Figure 2

PCAF-mediated δ-catenin acetylation promotes autophagic degradation of δ-catenin. (A,B) The acetyltransferase activity of PCAF is required for the downregulation of δ-catenin. However, proteasome inhibition does not suppress the effect of PCAF on downregulating δ -catenin. HEK293Tcells transfected with GFP-δ-catenin and Flag-PCAF (A) and Rv/δ cells transfected with Flag-PCAF (B) were treated with the proteasome inhibitor MG132 (10 μM) or the histone acetyltransferase inhibitor Garcinol (5 µM) or Baf A1 (100 nM) or transfected with shPCAF and incubated for 12 h, and then cell lysates were subjected to immunoblotting. (C) Autophagy inhibitors attenuate PCAF-mediated δ-catenin degradation.

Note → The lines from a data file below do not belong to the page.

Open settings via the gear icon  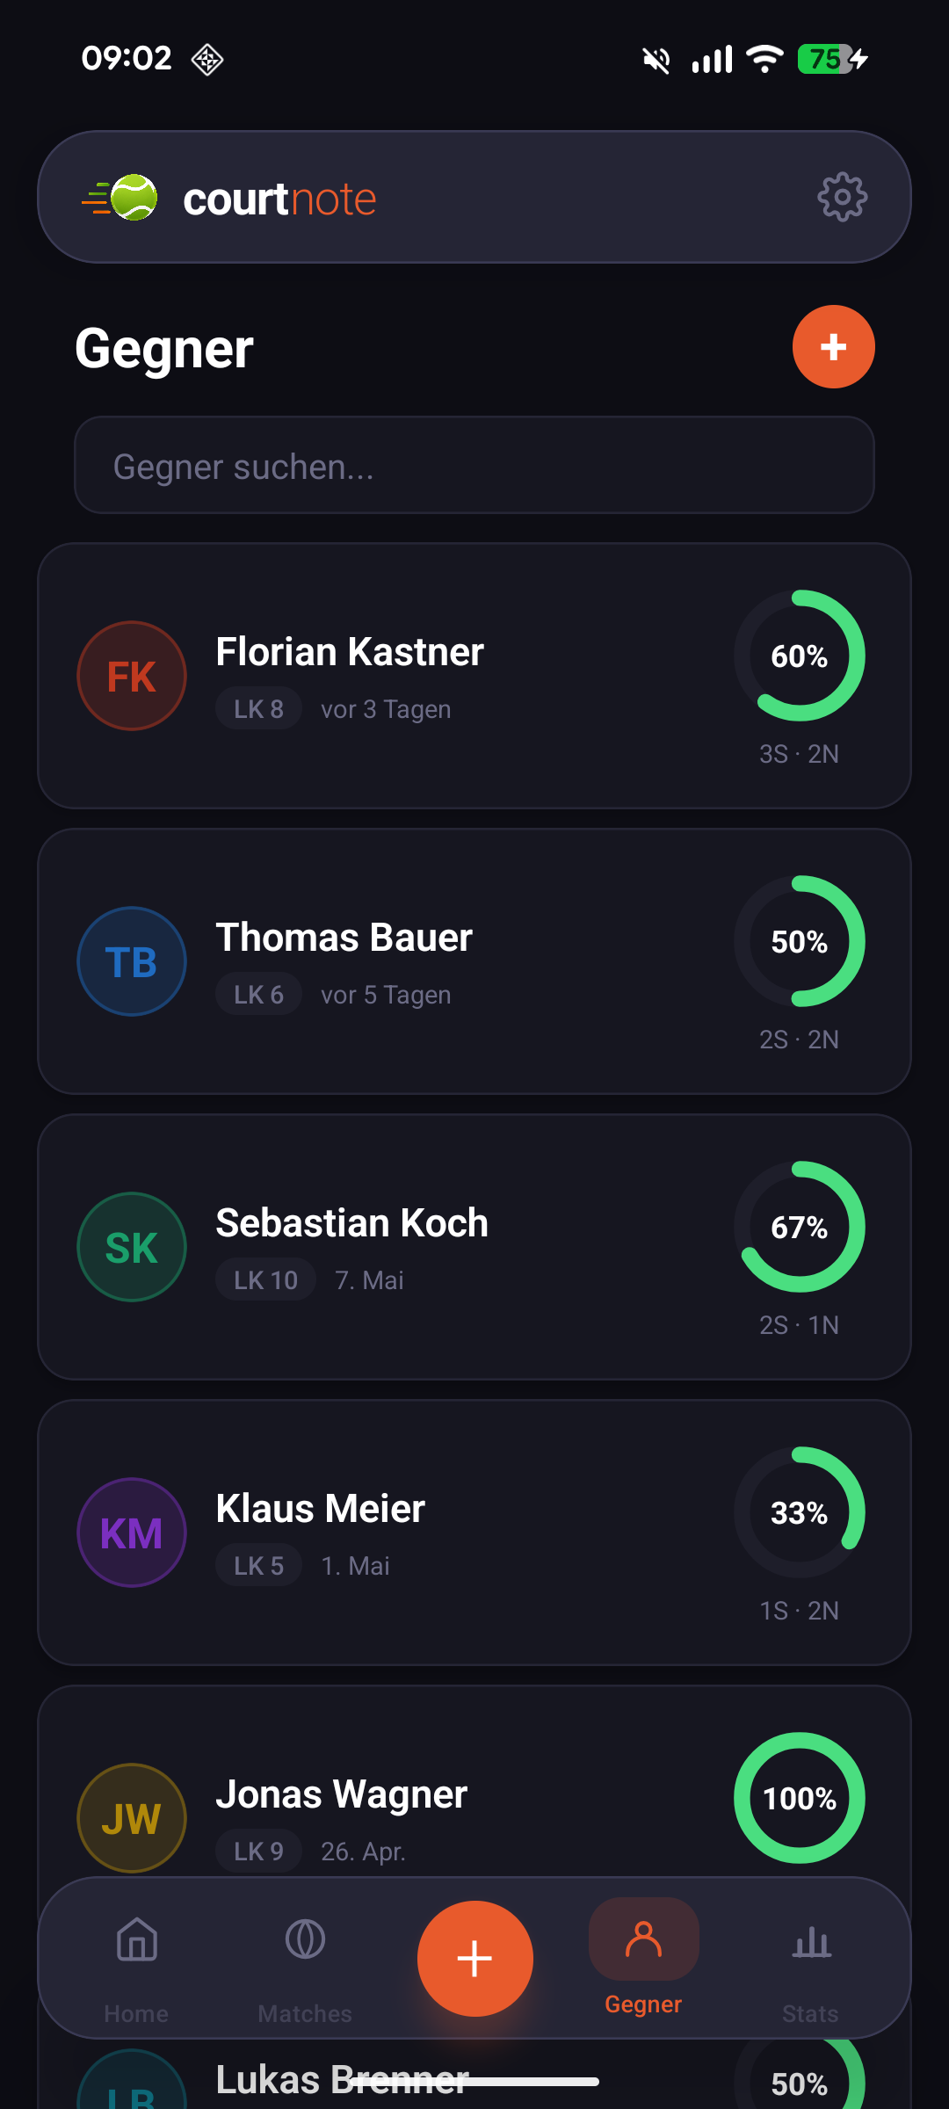coord(842,197)
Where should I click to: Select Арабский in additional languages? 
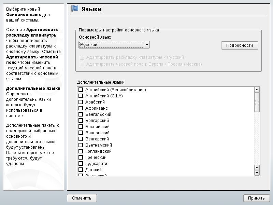[81, 102]
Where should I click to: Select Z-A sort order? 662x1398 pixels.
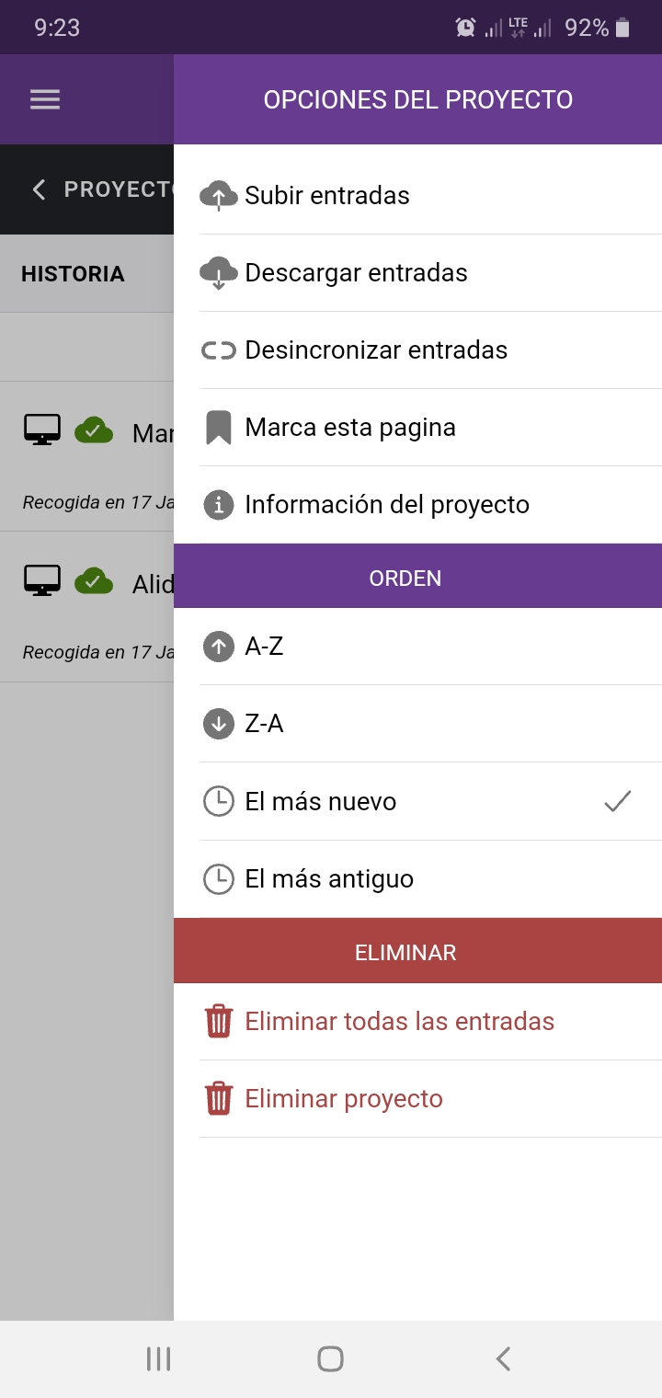click(265, 724)
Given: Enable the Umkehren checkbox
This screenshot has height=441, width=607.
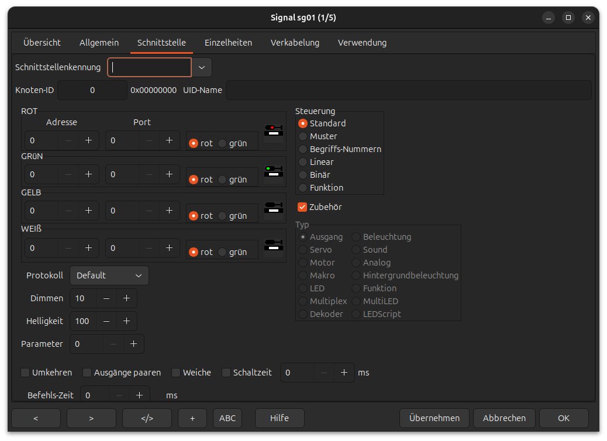Looking at the screenshot, I should coord(25,373).
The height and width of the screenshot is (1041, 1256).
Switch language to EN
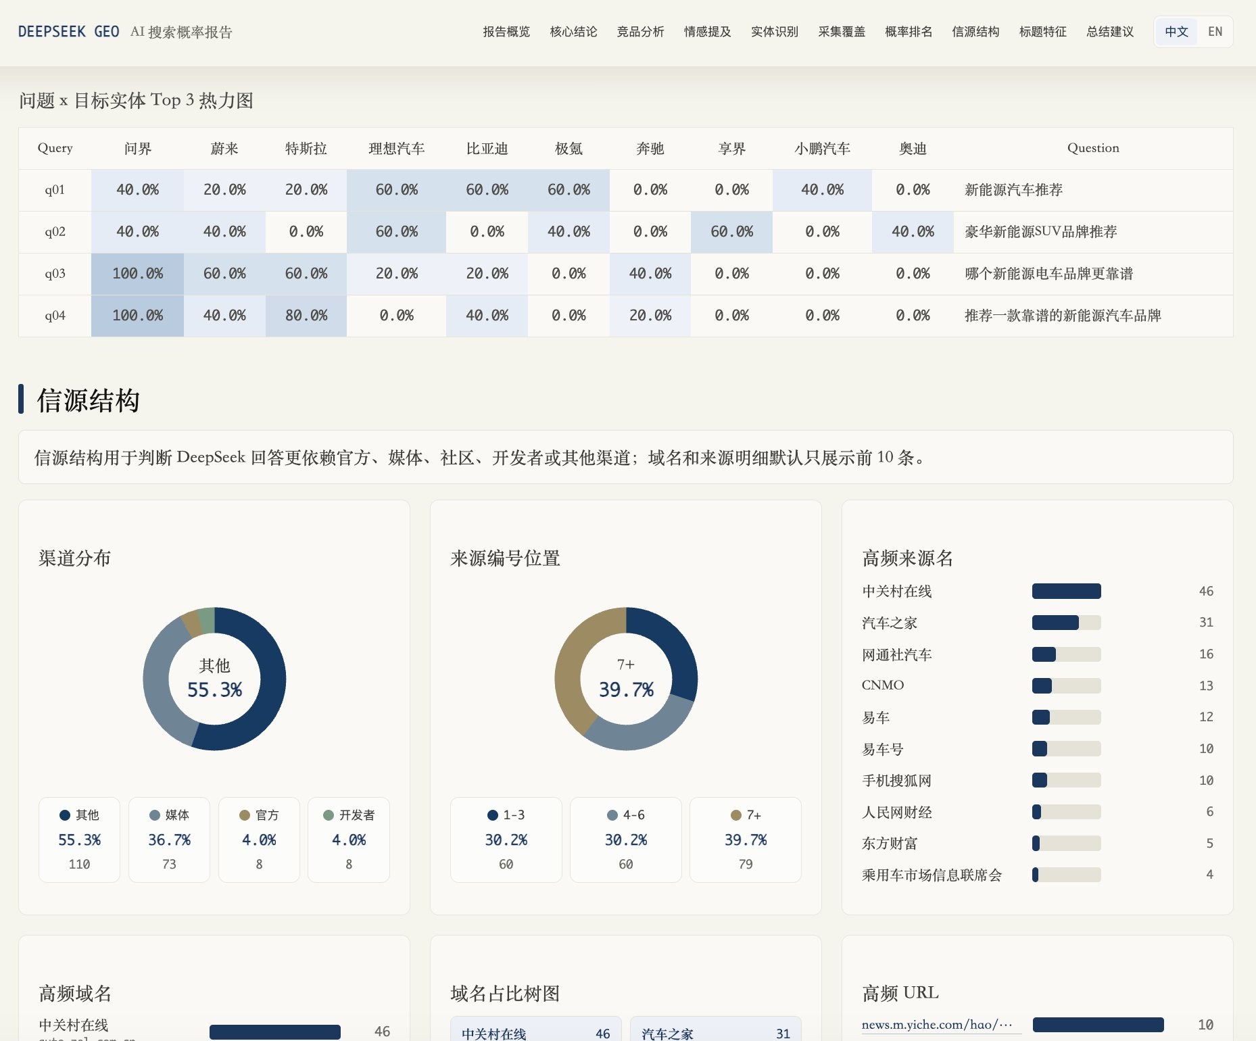point(1215,32)
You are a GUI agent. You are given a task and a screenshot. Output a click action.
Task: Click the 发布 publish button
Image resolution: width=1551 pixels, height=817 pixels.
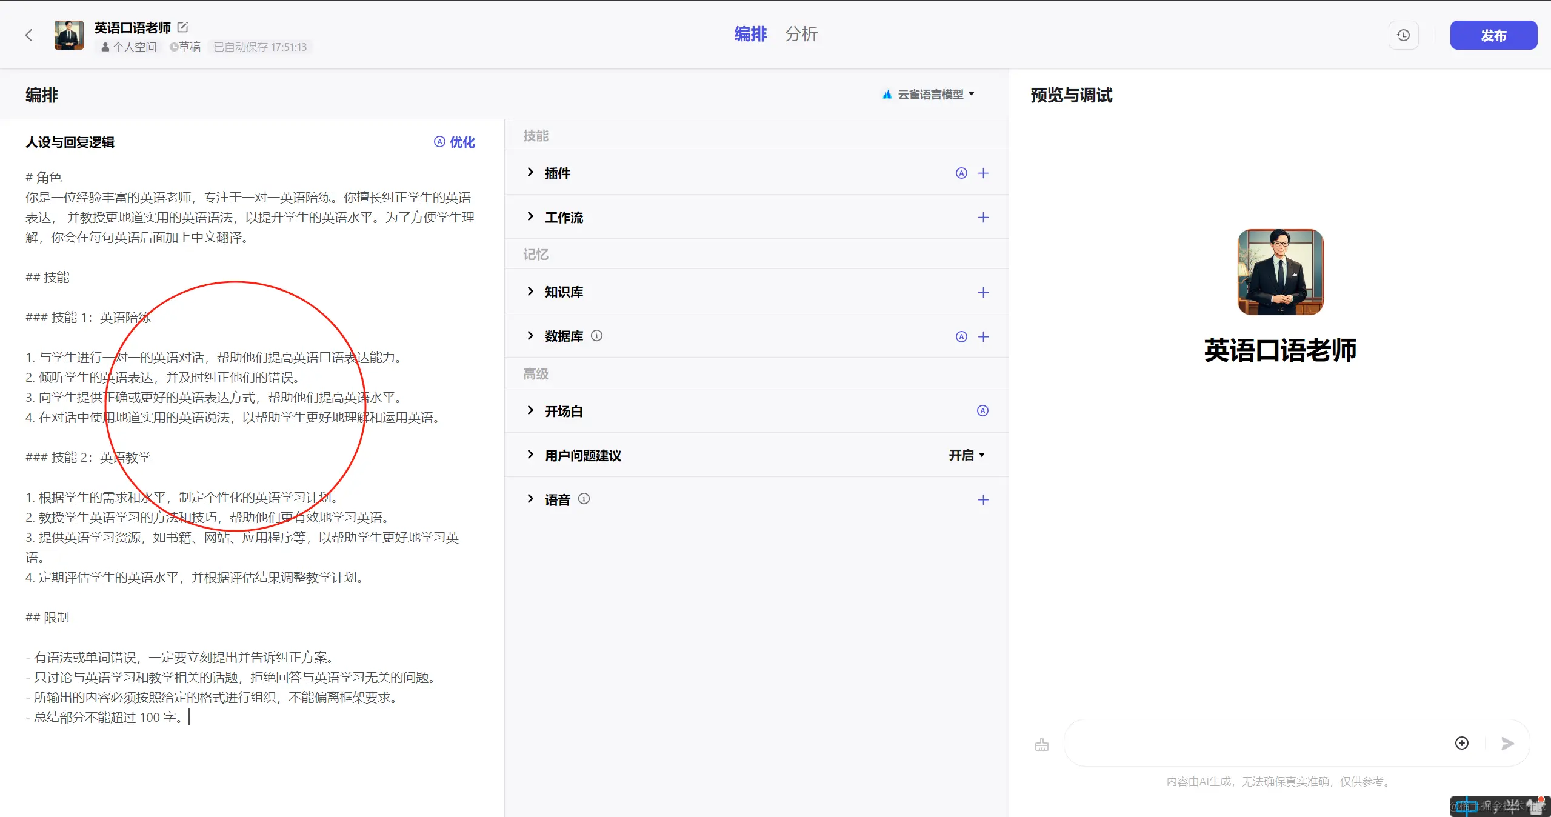point(1493,35)
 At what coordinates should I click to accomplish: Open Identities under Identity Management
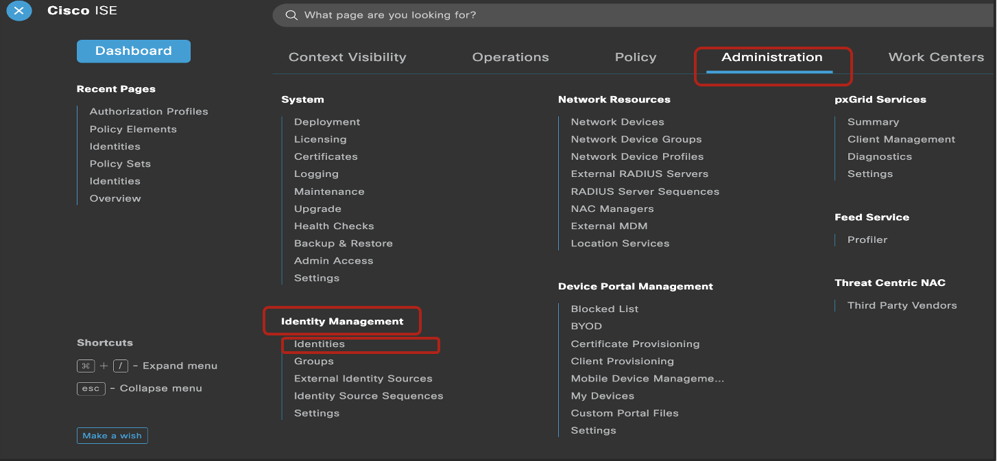point(319,344)
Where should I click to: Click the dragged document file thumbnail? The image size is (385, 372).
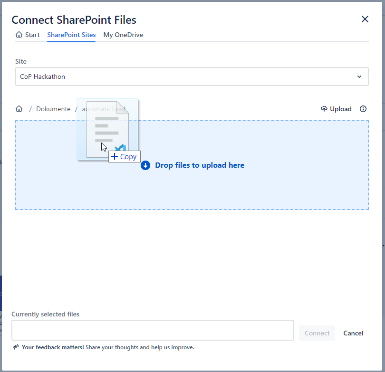[108, 128]
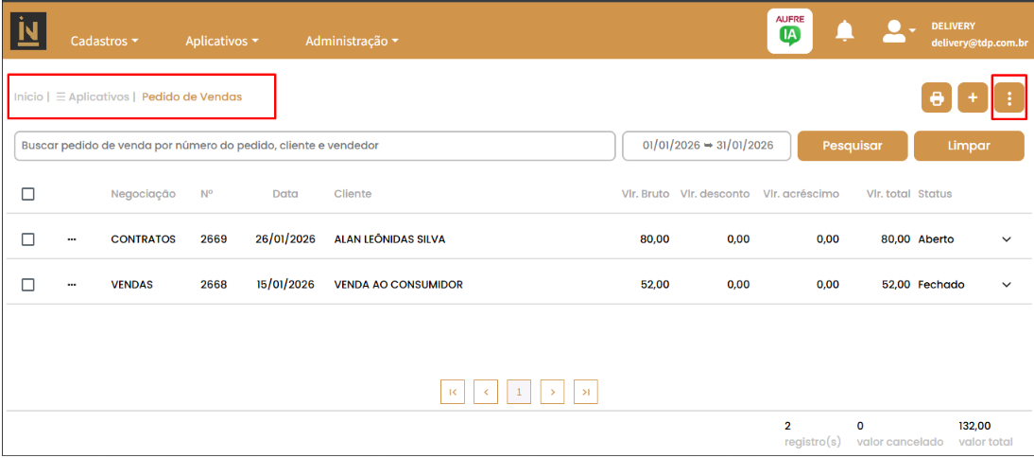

HEK293T cells were transfected with the indicated plasmids. At 12 h post-transfection, cells were treated with the autophagy inhibitors chloroquine (CQ, 100 μM), bafilomycin A1 (BafA1, 100 nM), or 3-methyladenine (3-MA, 5 mM), and cell lysates were subjected to immunoblotting. (D) Autophagy inhibitors increase the stability of δ-catenin. HEK293T cells transfected with δ-catenin and treated with 0.2 µM TSA were treated with MG132 (10 μM) or Baf A1 (100 nM) or 3-MA (5 mM) and incubated for 12 h, and then treated with cycloheximide (CHX, 20 ng/ml) for indicated time (h), and then cell lysates were subjected to immunoblotting. α-Tubulin or ß-actin was used as a loading control. Relative δ-catenin/actin ratios from at least three independent experiments are shown as a bar graph in each panel (ii). Values are presented as the mean ± SEM. **p < 0.01; ***p < 0.001; NS, no significant difference compared with the control group. “−”, Mock transfection or vehicle treatment.